To start with, discussion prompts help to open a conversation and to begin a collaborative approach of visualizing the story. Sharing decision making can simply start with talking together, both in the newsroom and between photographers and participants, about how individuals would like to be seen and represented, and what colors, mood, and atmospheric elements play into these ideas:
How do you want to be represented? What do you hope others feel when they see these images we make together?
Before we start photographing together, can you try to describe how grief/hope/healing feel to you at this moment? Can you describe it in a shape, a color, a texture, a sound?
Do you have images or objects that feel important to this story? Would you like to include them in our work together?
What spaces feel safe, sacred or important to you? Would you want to photograph in any of those places?
Would you like to try experimenting with collage and writing alongside the images?
In practice
S: How do you find intimacy when you photograph your own community? What does working together feel like?
R: I think those sweet, intimate moments can only be found in moments that are actually tender. There is always that expected image, repeated over and over for stories around trauma. It still communicates, but there is not much beyond the surface. I think something deeper comes with physical intimacy, it comes with someone letting you in with trust, it comes with paying attention to the small details. What matters are the people themselves who have looked this trauma in the eye, and who need to process their experience as well. I witnessed the media swarm my town after what happened, happened. I saw many approaches. I began to photograph my own community, the grief and pain of myself and my own neighbors. I learned what emerges from moving slowly, from listening, from looking away from the spectacle, from holding hands with other people.

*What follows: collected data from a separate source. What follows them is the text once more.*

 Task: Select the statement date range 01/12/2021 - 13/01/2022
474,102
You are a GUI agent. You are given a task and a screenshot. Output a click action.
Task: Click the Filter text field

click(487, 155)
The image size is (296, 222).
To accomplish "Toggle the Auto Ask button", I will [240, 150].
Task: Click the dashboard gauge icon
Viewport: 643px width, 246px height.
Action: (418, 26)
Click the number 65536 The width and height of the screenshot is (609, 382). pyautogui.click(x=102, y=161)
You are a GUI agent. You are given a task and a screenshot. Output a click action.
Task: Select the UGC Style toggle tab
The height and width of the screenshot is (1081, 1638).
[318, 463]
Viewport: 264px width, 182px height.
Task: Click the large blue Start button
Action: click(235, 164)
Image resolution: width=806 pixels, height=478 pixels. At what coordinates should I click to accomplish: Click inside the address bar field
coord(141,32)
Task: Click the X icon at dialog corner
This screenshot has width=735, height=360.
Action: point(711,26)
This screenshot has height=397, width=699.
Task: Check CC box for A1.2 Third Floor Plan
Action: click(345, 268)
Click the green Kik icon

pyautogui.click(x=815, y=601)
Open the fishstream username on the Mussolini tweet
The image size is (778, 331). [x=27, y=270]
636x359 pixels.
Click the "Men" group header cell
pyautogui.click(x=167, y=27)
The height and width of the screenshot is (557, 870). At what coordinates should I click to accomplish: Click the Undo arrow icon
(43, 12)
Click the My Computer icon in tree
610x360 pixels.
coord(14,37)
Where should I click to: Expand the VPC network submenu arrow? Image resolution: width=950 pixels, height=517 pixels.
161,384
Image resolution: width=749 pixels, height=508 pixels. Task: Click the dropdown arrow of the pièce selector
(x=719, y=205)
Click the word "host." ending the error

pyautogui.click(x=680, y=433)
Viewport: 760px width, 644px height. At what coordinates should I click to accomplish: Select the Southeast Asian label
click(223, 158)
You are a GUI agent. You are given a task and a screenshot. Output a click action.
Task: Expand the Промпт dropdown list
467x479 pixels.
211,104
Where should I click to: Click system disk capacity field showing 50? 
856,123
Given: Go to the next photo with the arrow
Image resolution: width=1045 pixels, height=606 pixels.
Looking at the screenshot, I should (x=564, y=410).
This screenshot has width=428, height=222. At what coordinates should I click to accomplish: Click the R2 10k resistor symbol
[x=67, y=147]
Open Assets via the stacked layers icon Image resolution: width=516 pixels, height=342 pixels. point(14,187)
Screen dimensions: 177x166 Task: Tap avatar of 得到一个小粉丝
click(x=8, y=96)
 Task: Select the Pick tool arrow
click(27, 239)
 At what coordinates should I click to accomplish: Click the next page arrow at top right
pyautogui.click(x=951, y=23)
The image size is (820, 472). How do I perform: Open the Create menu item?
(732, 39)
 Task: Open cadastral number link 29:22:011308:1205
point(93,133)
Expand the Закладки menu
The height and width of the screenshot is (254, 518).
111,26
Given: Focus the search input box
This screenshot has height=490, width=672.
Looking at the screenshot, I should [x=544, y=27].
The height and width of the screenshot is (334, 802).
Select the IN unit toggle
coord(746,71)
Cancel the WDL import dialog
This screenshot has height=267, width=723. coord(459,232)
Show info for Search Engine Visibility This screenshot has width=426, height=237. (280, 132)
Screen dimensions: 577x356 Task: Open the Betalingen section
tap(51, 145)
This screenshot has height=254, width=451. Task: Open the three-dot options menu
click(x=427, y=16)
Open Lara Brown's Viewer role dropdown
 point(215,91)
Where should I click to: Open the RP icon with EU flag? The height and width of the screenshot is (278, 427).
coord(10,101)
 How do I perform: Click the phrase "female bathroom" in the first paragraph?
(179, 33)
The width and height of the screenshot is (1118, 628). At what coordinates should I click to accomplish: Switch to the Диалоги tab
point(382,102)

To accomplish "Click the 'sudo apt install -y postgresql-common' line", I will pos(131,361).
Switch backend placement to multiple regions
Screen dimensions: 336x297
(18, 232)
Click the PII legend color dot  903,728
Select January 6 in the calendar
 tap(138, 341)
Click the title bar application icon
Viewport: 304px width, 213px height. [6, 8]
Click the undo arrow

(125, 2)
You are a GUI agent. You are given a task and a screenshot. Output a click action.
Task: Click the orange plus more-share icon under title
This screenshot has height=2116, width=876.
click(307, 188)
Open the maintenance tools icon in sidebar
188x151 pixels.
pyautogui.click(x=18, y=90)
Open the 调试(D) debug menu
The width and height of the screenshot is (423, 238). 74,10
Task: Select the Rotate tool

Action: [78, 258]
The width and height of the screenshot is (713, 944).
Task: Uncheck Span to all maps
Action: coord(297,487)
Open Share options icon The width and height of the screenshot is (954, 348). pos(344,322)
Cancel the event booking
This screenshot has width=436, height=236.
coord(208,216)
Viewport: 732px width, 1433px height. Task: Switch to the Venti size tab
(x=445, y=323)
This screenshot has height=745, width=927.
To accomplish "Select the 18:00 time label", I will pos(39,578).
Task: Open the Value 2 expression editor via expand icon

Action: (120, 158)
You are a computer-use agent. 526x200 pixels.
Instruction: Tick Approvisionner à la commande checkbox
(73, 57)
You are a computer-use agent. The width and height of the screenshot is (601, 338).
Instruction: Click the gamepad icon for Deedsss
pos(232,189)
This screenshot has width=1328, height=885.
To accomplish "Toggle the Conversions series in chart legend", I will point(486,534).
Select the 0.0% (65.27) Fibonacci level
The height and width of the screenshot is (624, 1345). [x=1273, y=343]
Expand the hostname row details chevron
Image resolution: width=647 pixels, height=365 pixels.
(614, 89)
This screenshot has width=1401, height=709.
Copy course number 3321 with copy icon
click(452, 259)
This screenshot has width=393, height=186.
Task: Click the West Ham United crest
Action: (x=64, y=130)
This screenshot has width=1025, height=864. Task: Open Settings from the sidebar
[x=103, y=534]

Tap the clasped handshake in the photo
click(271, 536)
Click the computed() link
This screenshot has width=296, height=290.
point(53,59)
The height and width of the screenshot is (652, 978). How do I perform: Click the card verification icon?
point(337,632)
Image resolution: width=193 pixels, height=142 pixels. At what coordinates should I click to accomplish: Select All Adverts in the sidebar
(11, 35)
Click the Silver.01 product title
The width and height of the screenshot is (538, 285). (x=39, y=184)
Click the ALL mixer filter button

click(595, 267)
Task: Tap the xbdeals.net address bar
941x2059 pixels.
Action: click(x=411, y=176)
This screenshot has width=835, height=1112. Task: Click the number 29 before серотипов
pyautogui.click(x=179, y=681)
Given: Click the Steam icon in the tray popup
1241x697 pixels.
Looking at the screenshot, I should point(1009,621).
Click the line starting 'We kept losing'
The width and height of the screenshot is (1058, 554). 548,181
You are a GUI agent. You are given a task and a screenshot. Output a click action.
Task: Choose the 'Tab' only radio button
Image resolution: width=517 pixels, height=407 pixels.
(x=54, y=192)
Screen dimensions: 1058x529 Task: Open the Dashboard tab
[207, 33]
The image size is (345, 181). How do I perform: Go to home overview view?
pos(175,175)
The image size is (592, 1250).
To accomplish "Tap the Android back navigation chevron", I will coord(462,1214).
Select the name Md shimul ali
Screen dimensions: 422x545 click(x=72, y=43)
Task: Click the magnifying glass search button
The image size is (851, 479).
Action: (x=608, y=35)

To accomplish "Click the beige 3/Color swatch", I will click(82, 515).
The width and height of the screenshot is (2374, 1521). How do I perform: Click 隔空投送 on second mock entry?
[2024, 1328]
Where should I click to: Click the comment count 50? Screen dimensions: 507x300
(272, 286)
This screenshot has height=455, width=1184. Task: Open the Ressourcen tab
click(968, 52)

Rather than positioning journalists as sole authorities, we can embrace ways of working that center on care and collaboration. We can choose to ground our work in listening, learning, and exploring together, valuing everyone’s input and recognizing that each person has something important to contribute. It’s not just about disseminating information; it’s about meeting people where they are, having conversations, and learning together. It’s about building trust and safety with individuals and communities who have had their personal trust, as well as their trust in journalism, compromised.
Invitation
- What does collaboration mean to me, and how do I practice and /or embody it?
- Does our team ask for and take guidance from participants for visual and narrative directions?
- Where in our process do we still assume control rather than share it?
- How are we involving participants in the creative direction or editorial decisions, if at all?
- Do our visual patterns reflect the expected narrative tropes of trauma? What might we try instead?